## start Document excerpt

If anything, it's a pretty common fact that peasant life was just kinda shitty while also being it is what it is. 

Before I resume Rune Factory 5 again today. Why not reference That One Book I Kept From College and dump some agriculture factoids here!🤓

-Mind, this applies only to Europe. in the 1600-1700s, a good two-three centuries minimum after the Medieval period. -Though Early Modern agriculture probably wasn't that different from Medieval. And I wouldn't think that China or India or any other part of the world could have pulled that far ahead in agricultural output and peasant conditions, if at all. -And these statements all come from well one book, other scholars may differ on some of the numbers.

  • Population %
    • England (a fairly prosperous country ofc at this time) in 1700- 80% lived in the countryside. 2/3rds directly farmed the land, most of the remainder indirectly receiving their income from agriculture.
      • Even "urban" professions depended the countryside- you can't have leather and wool clothing without cow and sheep herders.
      • While a few metropolises existed in Europe, most "towns" in Early Modern Europe, as in the Middle Ages, weren't "cities" as we would think of them, huge and divorced from agriculture. Rather, most towns were small and provided some basic goods and services for the surrounding farming communities.
    • For the crazy rural extreme of gigantic Russia, only 3% of the population lived in towns, over 90% were peasants. Most of the population (outside of St. Petersburg and Moscow) in towns being peasants and their landlords growing food. B/c the Russian countryside could produce -in a good year- a food surplus only enough for self-subsistence, not enough to sustain a large (by premodern standards) urban population.
  • Crop Yield:
    • For Europe's mainstay crop- wheat...🥖
      • (Rice, maize, potatoes, even things like barley and wheat, will vary on what's a good/bad yield, in addition to differing caloric content.)
      • Even in a good year, a wheat farmer might have a yield as low as 4 or 5 grains per grain they choose to retain. 10:1 could be considered a good yield.
        • "Retain", because you need to save some of the harvest to plant next year. Farmers weren't buying all their new seed in the general store like in RF.
        • By contrast, a modern plot of good English farmland using all the breakthrough the present day has experienced can provide yields of 80:1.
        • The seeds used were whatever was available, no using varietals specially-bred to be best suited for the local conditions. Peasants had no clue (And who did in this era?), couldn't afford it even if they did.
    • Western Europe's growing season was 8-9 months. In the bad case of Russia, St. Petersburg, the climate limited the growing season to 4 months from Mid-May to Mid-September, around Moscow 5 1/2 months could be managed, 6 on the steppes was Russia's best. Crop yields were 3/4:1 in the 1800s, same as in the 1400s, damnably low.
    • Most peasants couldn't grow enough for the ideal of self-sufficiency. Performing labor services or premodern "manufacturing" like weaving was necessary to earn the money needed to buy additional food. A famine meant more toil was necessary b/c increased grain prices.
      • Laboring away from the fields, be it for money or feudal labor taxes, means that farmer isn't working their fields. Might also lower their personal agricultural output. 
    • Harvesting is more complicated than merely pulling the food out of the ground, and peasants didn't have modern machinery to help with this. Grain left on the stalk for too long might eventually rot. If you're not reaping fast enough, you lose yield.
    • Food storage was neither airtight nor watertight. Rot might set in over the months, you might have less than it initially seems.

## end Document excerpt

** Problems to work on **
**1)** Please list every place the post on early modern peasant farming gives a growing-season length for, along with that length.
**2)** Write a continuation of the post on early modern peasant farming, picking up right after its final point about food storage.
The records come from a different source than the post on early modern peasant farming.

## start Material provided

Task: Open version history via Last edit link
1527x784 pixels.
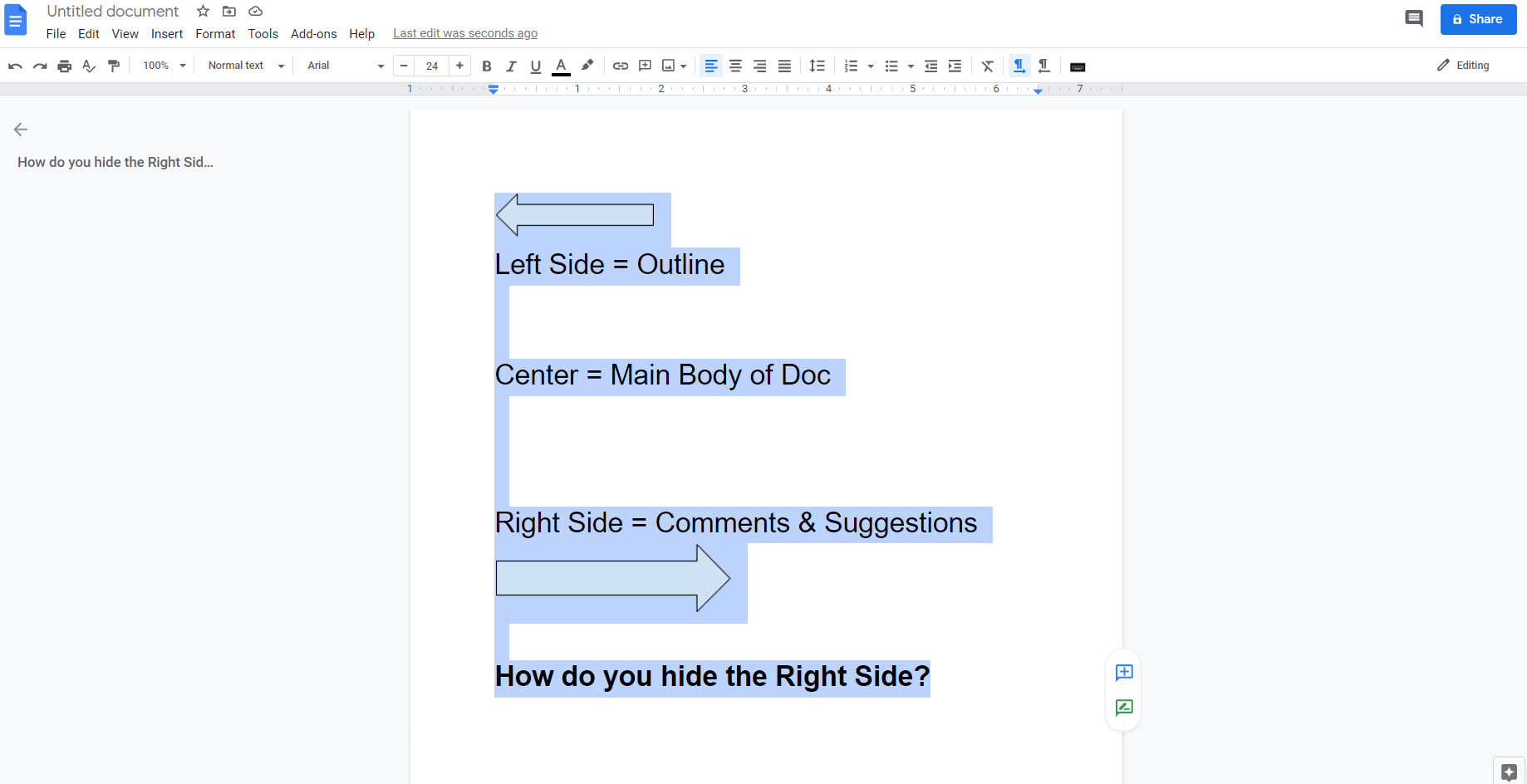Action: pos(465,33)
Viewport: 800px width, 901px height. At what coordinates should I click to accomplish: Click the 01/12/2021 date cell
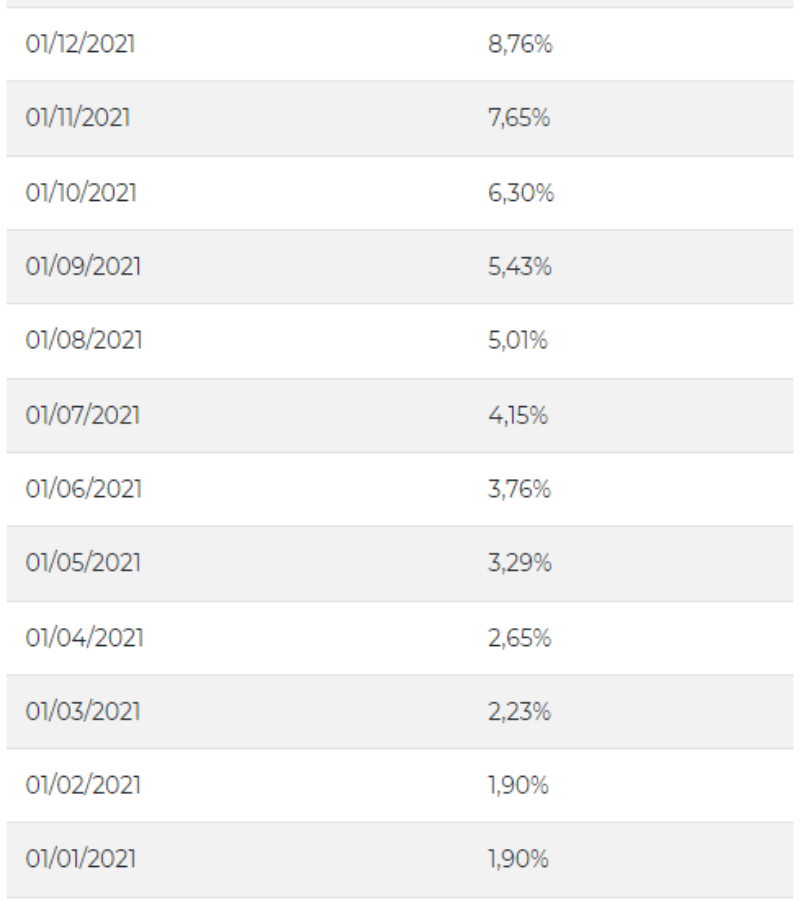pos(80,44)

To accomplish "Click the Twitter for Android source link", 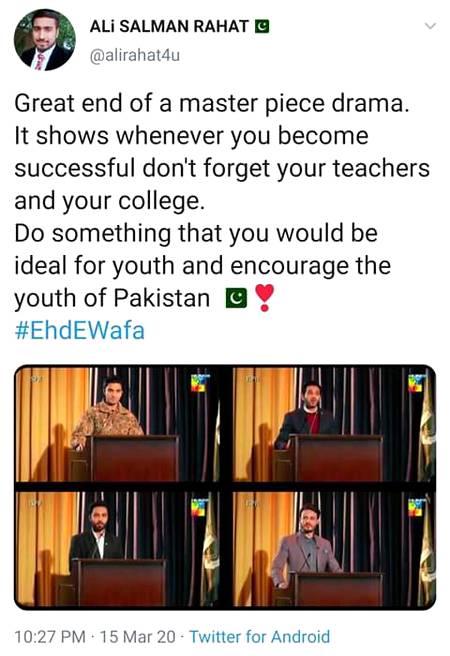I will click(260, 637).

## end Material provided

** Response list **
**1)**
- Western Europe: 8-9 months
- St. Petersburg: 4 months (mid-May to mid-September)
- Around Moscow: 5 1/2 months
- The steppes: 6 months

**2)**
    • You couldn't farm all the land at once. Its nutrients would run out if you did.
      • The ideal was a three-field system where you worked two of the field sections with different crops. One high food-yield high nutrient-depletion crop, the second crop being slightly beneficial to the soil or at least not as harsh. The third field was left fallow and unworked.
      • More often, a two-field system had be implemented. Half the soil cultivated, half left entirely fallow.
      • Thus, 33-50% of all "farmland" was left uncultivated every single year.
    • Fertilizer- humans could only make so much "nightsoil". Dumping nitrogen-loaded artificial fertilizer on everything as in the modern day wasn't an option.
      • Raising livestock in general and thus getting more fertilizer from more of them, was also limited by the two/three-field system. You didn't have much room to raise and graze your flock on your own land, your neighbor will complain if your goats eat their crops, and the commons land of the village was limited.
  • Famine:
    • Famine was an inevitability, the question was when, not if.
    • The most dangerous time of year for food supplies was late spring, early summer.
      • Why, when the crops are newly planted? -Because, you can't eat seedlings!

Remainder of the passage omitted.